Stated task:
Retype each of the following items exactly, keeping every line as it appears.

Entries:
_ _ _ _

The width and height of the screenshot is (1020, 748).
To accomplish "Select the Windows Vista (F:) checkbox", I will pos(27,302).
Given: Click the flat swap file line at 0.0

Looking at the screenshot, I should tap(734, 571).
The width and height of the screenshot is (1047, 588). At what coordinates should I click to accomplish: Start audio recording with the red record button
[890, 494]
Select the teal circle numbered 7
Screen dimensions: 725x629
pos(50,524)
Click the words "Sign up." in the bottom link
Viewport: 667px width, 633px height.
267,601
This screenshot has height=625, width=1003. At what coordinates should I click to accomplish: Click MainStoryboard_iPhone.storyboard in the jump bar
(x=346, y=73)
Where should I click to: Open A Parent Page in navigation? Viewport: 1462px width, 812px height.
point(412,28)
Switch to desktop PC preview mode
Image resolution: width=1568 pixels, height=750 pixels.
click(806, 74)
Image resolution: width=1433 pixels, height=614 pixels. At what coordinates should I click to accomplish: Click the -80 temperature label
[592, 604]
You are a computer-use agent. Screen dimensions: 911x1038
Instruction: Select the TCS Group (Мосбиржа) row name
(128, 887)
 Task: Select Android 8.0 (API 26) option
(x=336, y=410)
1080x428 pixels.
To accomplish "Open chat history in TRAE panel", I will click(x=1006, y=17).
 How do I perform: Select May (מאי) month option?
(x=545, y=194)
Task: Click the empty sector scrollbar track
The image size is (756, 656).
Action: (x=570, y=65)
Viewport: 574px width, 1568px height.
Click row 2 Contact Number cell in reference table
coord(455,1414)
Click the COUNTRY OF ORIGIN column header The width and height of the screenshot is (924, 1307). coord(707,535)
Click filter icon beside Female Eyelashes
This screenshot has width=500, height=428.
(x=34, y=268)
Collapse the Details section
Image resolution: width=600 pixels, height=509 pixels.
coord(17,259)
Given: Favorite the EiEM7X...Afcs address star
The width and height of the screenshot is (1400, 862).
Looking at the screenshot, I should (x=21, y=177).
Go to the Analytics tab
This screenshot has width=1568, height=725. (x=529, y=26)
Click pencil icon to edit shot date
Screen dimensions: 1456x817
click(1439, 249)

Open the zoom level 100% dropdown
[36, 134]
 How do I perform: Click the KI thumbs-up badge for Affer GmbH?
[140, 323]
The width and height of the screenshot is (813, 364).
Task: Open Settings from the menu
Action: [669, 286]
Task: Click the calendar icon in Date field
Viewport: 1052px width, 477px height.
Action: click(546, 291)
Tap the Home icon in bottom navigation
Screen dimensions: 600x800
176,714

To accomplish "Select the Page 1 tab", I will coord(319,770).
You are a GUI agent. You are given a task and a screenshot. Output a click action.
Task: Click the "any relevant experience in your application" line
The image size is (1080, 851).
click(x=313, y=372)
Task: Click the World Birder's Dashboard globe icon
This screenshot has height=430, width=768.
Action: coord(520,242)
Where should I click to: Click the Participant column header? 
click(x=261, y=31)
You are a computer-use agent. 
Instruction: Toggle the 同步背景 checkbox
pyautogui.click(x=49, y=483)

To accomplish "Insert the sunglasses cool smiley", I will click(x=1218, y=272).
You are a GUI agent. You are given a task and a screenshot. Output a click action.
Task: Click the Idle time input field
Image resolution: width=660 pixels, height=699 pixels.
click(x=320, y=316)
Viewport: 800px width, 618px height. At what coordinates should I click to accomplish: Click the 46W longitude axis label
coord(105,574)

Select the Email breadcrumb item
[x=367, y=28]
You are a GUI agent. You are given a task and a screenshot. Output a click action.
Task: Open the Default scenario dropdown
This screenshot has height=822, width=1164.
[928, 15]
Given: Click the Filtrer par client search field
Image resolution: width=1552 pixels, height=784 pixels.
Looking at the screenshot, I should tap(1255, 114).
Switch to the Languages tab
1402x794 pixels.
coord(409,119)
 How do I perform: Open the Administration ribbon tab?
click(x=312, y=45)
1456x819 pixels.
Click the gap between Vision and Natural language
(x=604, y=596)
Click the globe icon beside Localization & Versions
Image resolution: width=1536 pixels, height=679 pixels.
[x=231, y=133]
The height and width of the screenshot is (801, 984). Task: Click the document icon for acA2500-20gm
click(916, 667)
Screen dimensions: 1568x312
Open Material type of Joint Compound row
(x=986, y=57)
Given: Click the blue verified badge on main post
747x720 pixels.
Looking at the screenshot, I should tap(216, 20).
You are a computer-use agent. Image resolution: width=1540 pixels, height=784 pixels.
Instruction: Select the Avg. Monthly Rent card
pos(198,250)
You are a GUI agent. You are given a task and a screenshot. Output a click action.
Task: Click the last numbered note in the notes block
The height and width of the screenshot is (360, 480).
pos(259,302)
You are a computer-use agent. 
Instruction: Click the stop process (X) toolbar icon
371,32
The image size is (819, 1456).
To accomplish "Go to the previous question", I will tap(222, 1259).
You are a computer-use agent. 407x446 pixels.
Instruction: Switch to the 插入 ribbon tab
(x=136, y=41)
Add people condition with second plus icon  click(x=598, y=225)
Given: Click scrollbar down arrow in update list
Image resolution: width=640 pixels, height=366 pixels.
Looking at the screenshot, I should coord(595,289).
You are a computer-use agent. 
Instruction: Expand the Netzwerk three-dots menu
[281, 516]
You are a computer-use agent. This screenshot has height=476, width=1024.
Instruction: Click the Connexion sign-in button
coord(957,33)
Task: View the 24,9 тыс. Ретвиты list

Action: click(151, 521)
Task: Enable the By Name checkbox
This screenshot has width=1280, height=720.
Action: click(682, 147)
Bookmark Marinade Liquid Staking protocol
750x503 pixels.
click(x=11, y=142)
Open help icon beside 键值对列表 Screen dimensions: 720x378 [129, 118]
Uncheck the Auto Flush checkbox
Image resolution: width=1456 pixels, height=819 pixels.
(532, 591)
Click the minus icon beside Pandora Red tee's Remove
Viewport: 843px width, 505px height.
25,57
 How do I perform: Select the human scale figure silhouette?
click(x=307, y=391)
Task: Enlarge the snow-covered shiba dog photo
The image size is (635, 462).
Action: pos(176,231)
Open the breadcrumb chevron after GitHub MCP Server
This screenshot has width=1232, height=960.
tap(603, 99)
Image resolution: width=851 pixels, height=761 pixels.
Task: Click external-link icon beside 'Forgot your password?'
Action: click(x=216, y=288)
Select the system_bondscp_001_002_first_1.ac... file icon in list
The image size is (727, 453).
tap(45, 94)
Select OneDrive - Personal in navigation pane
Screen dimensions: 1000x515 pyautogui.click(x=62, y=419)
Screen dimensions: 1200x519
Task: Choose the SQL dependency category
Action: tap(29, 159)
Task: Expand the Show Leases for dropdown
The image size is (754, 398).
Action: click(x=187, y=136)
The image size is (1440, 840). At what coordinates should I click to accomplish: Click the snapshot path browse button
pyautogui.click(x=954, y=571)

_ _ _ _

The reply:
The width and height of the screenshot is (1020, 748).
To accomplish "Select the Windows Vista (F:) checkbox", I will pos(27,302).
Given: Click the flat swap file line at 0.0

Looking at the screenshot, I should tap(734, 571).
The width and height of the screenshot is (1047, 588). At what coordinates should I click to accomplish: Start audio recording with the red record button
[890, 494]
Select the teal circle numbered 7
Screen dimensions: 725x629
pos(50,524)
Click the words "Sign up." in the bottom link
Viewport: 667px width, 633px height.
267,601
This screenshot has height=625, width=1003. At what coordinates should I click to accomplish: Click MainStoryboard_iPhone.storyboard in the jump bar
(x=346, y=73)
Where should I click to: Open A Parent Page in navigation? Viewport: 1462px width, 812px height.
point(412,28)
Switch to desktop PC preview mode
Image resolution: width=1568 pixels, height=750 pixels.
click(806, 74)
Image resolution: width=1433 pixels, height=614 pixels. At what coordinates should I click to accomplish: Click the -80 temperature label
[592, 604]
You are a computer-use agent. Screen dimensions: 911x1038
Instruction: Select the TCS Group (Мосбиржа) row name
(128, 887)
 Task: Select Android 8.0 (API 26) option
(x=336, y=410)
1080x428 pixels.
To accomplish "Open chat history in TRAE panel", I will click(x=1006, y=17).
 How do I perform: Select May (מאי) month option?
(x=545, y=194)
Task: Click the empty sector scrollbar track
The image size is (756, 656).
Action: (x=570, y=65)
Viewport: 574px width, 1568px height.
Click row 2 Contact Number cell in reference table
coord(455,1414)
Click the COUNTRY OF ORIGIN column header The width and height of the screenshot is (924, 1307). coord(707,535)
Click filter icon beside Female Eyelashes
This screenshot has width=500, height=428.
(x=34, y=268)
Collapse the Details section
Image resolution: width=600 pixels, height=509 pixels.
coord(17,259)
Given: Favorite the EiEM7X...Afcs address star
The width and height of the screenshot is (1400, 862).
Looking at the screenshot, I should (x=21, y=177).
Go to the Analytics tab
This screenshot has width=1568, height=725. (x=529, y=26)
Click pencil icon to edit shot date
Screen dimensions: 1456x817
click(1439, 249)

Open the zoom level 100% dropdown
[36, 134]
 How do I perform: Click the KI thumbs-up badge for Affer GmbH?
[140, 323]
The width and height of the screenshot is (813, 364).
Task: Open Settings from the menu
Action: [669, 286]
Task: Click the calendar icon in Date field
Viewport: 1052px width, 477px height.
Action: click(546, 291)
Tap the Home icon in bottom navigation
Screen dimensions: 600x800
176,714

To accomplish "Select the Page 1 tab", I will coord(319,770).
You are a GUI agent. You are given a task and a screenshot. Output a click action.
Task: Click the "any relevant experience in your application" line
The image size is (1080, 851).
click(x=313, y=372)
Task: Click the World Birder's Dashboard globe icon
This screenshot has height=430, width=768.
Action: coord(520,242)
Where should I click to: Click the Participant column header? 
click(x=261, y=31)
You are a computer-use agent. 
Instruction: Toggle the 同步背景 checkbox
pyautogui.click(x=49, y=483)

To accomplish "Insert the sunglasses cool smiley", I will click(x=1218, y=272).
You are a GUI agent. You are given a task and a screenshot. Output a click action.
Task: Click the Idle time input field
Image resolution: width=660 pixels, height=699 pixels.
click(x=320, y=316)
Viewport: 800px width, 618px height. At what coordinates should I click to accomplish: Click the 46W longitude axis label
coord(105,574)

Select the Email breadcrumb item
[x=367, y=28]
You are a GUI agent. You are given a task and a screenshot. Output a click action.
Task: Open the Default scenario dropdown
This screenshot has height=822, width=1164.
[928, 15]
Given: Click the Filtrer par client search field
Image resolution: width=1552 pixels, height=784 pixels.
Looking at the screenshot, I should tap(1255, 114).
Switch to the Languages tab
1402x794 pixels.
coord(409,119)
 How do I perform: Open the Administration ribbon tab?
click(x=312, y=45)
1456x819 pixels.
Click the gap between Vision and Natural language
(x=604, y=596)
Click the globe icon beside Localization & Versions
Image resolution: width=1536 pixels, height=679 pixels.
[x=231, y=133]
The height and width of the screenshot is (801, 984). Task: Click the document icon for acA2500-20gm
click(916, 667)
Screen dimensions: 1568x312
Open Material type of Joint Compound row
(x=986, y=57)
Given: Click the blue verified badge on main post
747x720 pixels.
Looking at the screenshot, I should tap(216, 20).
You are a computer-use agent. Image resolution: width=1540 pixels, height=784 pixels.
Instruction: Select the Avg. Monthly Rent card
pos(198,250)
You are a GUI agent. You are given a task and a screenshot. Output a click action.
Task: Click the last numbered note in the notes block
The height and width of the screenshot is (360, 480).
pos(259,302)
You are a computer-use agent. 
Instruction: Click the stop process (X) toolbar icon
371,32
The image size is (819, 1456).
To accomplish "Go to the previous question", I will tap(222, 1259).
You are a computer-use agent. 407x446 pixels.
Instruction: Switch to the 插入 ribbon tab
(x=136, y=41)
Add people condition with second plus icon  click(x=598, y=225)
Given: Click scrollbar down arrow in update list
Image resolution: width=640 pixels, height=366 pixels.
Looking at the screenshot, I should coord(595,289).
You are a computer-use agent. 
Instruction: Expand the Netzwerk three-dots menu
[281, 516]
You are a computer-use agent. This screenshot has height=476, width=1024.
Instruction: Click the Connexion sign-in button
coord(957,33)
Task: View the 24,9 тыс. Ретвиты list

Action: click(151, 521)
Task: Enable the By Name checkbox
This screenshot has width=1280, height=720.
Action: click(682, 147)
Bookmark Marinade Liquid Staking protocol
750x503 pixels.
click(x=11, y=142)
Open help icon beside 键值对列表 Screen dimensions: 720x378 [129, 118]
Uncheck the Auto Flush checkbox
Image resolution: width=1456 pixels, height=819 pixels.
(532, 591)
Click the minus icon beside Pandora Red tee's Remove
Viewport: 843px width, 505px height.
25,57
 How do I perform: Select the human scale figure silhouette?
click(x=307, y=391)
Task: Enlarge the snow-covered shiba dog photo
The image size is (635, 462).
Action: pos(176,231)
Open the breadcrumb chevron after GitHub MCP Server
This screenshot has width=1232, height=960.
tap(603, 99)
Image resolution: width=851 pixels, height=761 pixels.
Task: Click external-link icon beside 'Forgot your password?'
Action: click(x=216, y=288)
Select the system_bondscp_001_002_first_1.ac... file icon in list
The image size is (727, 453).
tap(45, 94)
Select OneDrive - Personal in navigation pane
Screen dimensions: 1000x515 pyautogui.click(x=62, y=419)
Screen dimensions: 1200x519
Task: Choose the SQL dependency category
Action: tap(29, 159)
Task: Expand the Show Leases for dropdown
The image size is (754, 398).
Action: click(x=187, y=136)
The image size is (1440, 840). At what coordinates should I click to accomplish: Click the snapshot path browse button
pyautogui.click(x=954, y=571)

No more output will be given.